== Exercise objective ==
Copy out each line of the records below word for word, but leave the pictures out.

== Extracted entries ==
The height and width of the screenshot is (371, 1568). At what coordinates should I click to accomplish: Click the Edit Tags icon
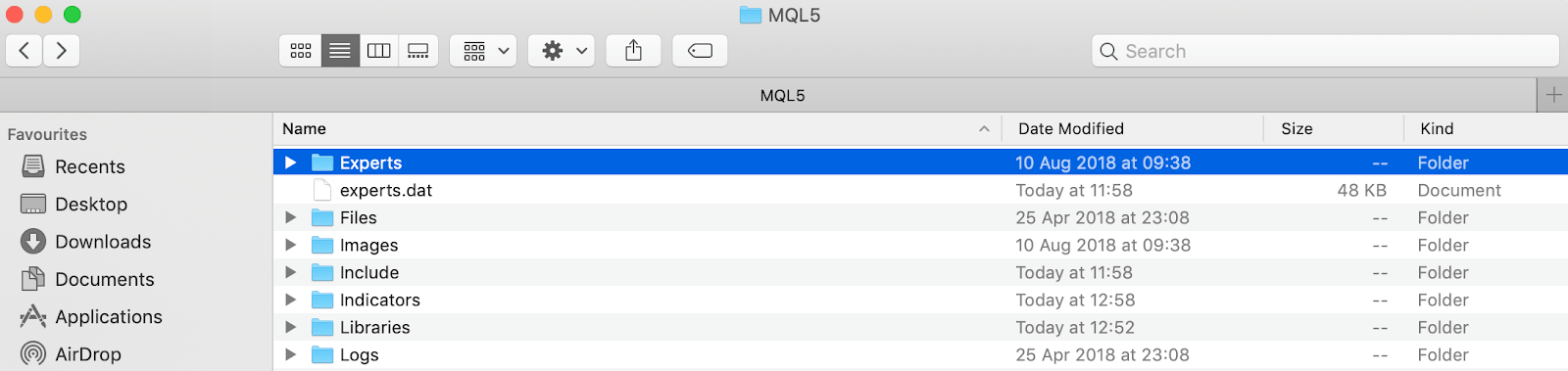coord(700,51)
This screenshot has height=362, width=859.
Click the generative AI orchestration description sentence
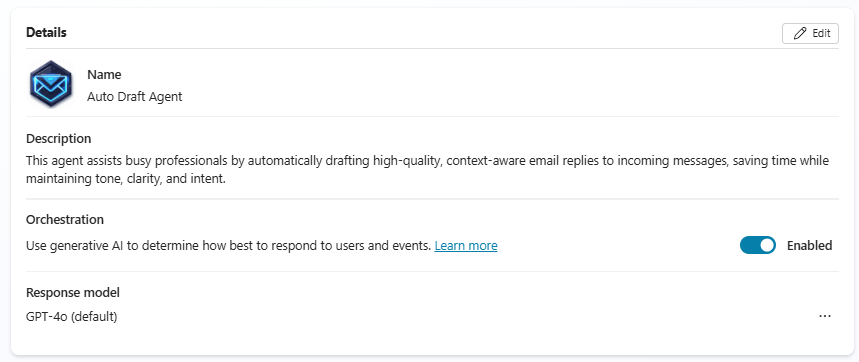(x=228, y=246)
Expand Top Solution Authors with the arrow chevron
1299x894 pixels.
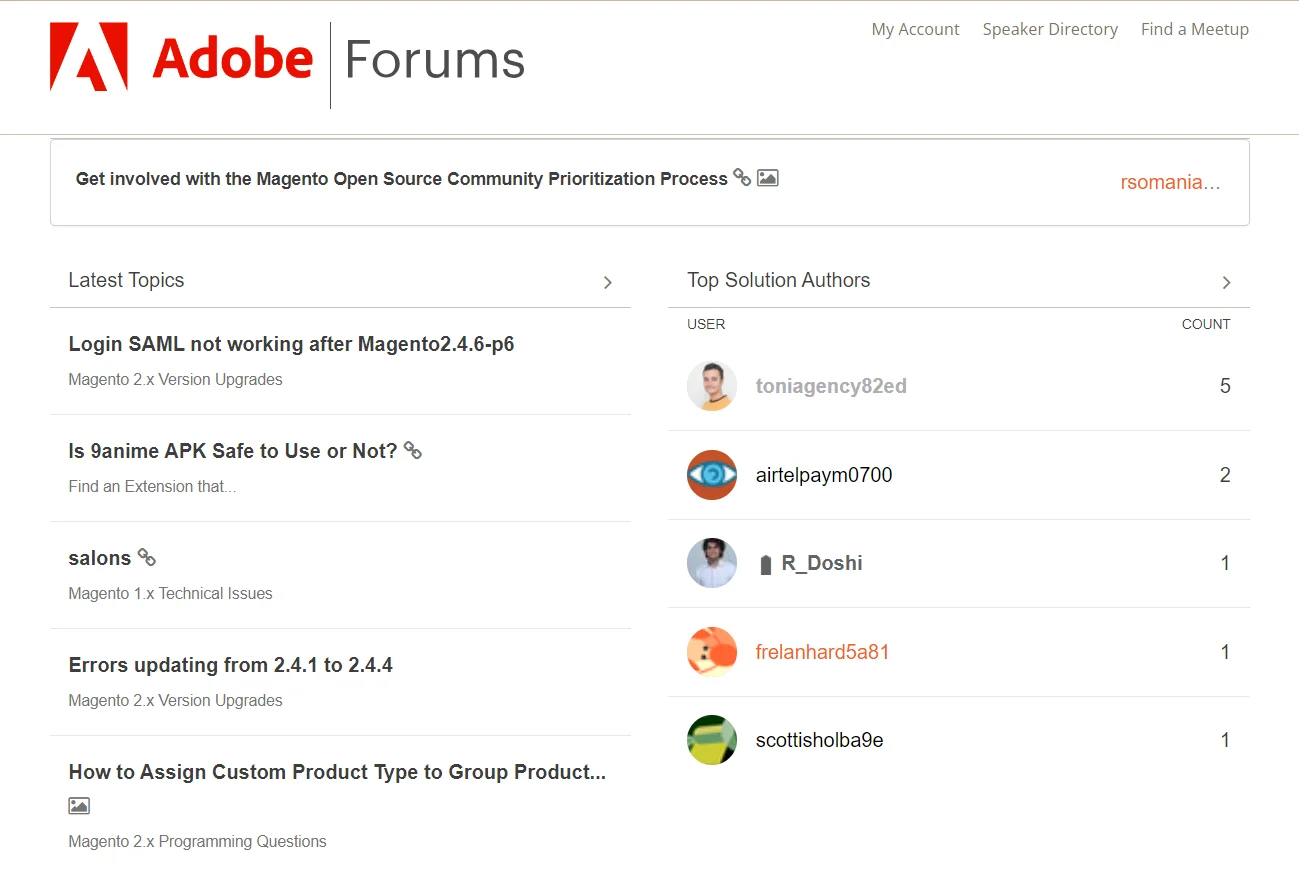tap(1225, 283)
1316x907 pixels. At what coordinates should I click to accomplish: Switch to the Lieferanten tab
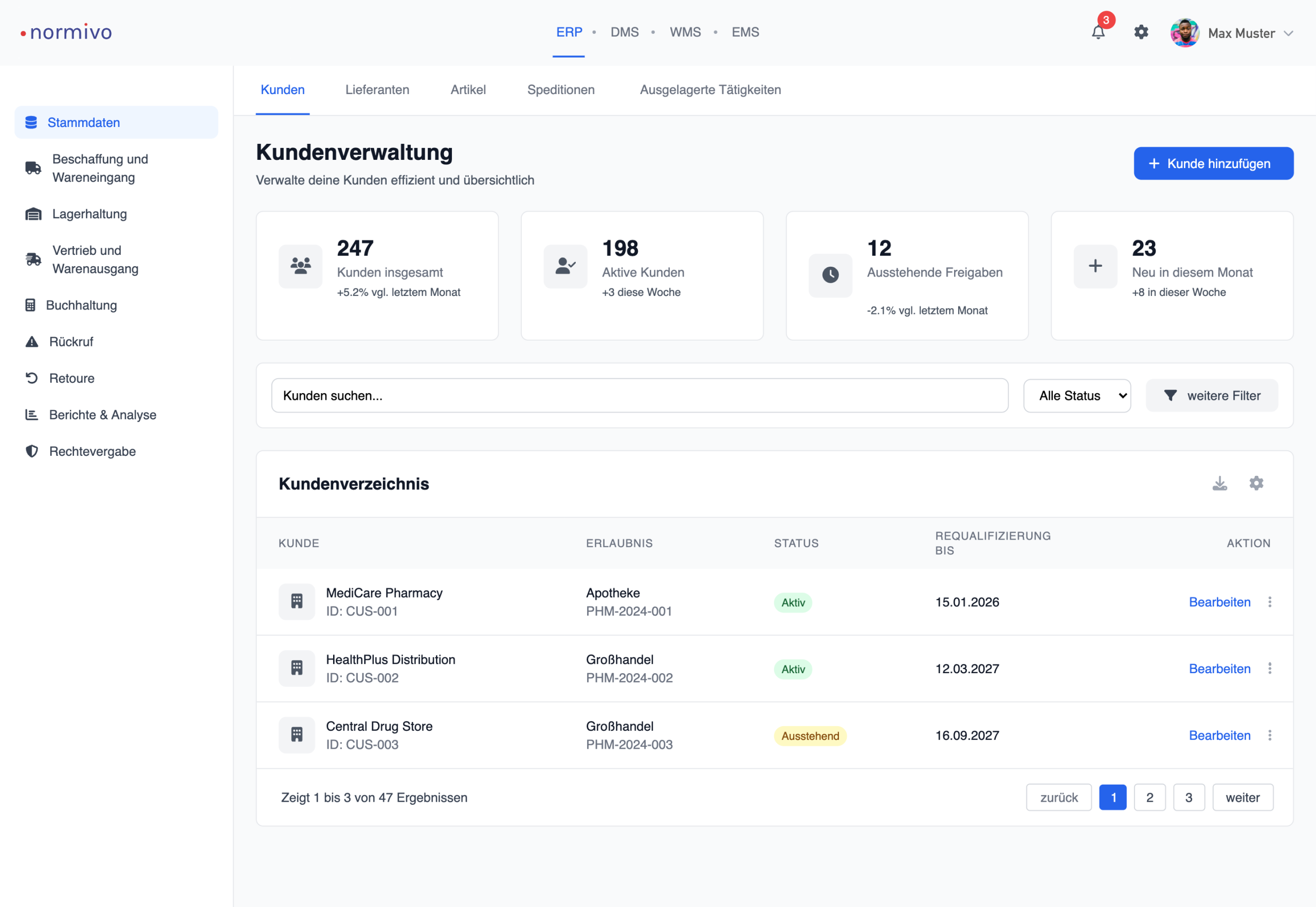[377, 90]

== Answer below ==
The height and width of the screenshot is (371, 1568). At what coordinates should I click to accomplish: Click the Edit Tags icon
coord(700,51)
This screenshot has height=362, width=859.
Click the generative AI orchestration description sentence
(x=228, y=246)
Expand Top Solution Authors with the arrow chevron
1299x894 pixels.
tap(1225, 283)
1316x907 pixels. At what coordinates should I click to accomplish: Switch to the Lieferanten tab
[377, 90]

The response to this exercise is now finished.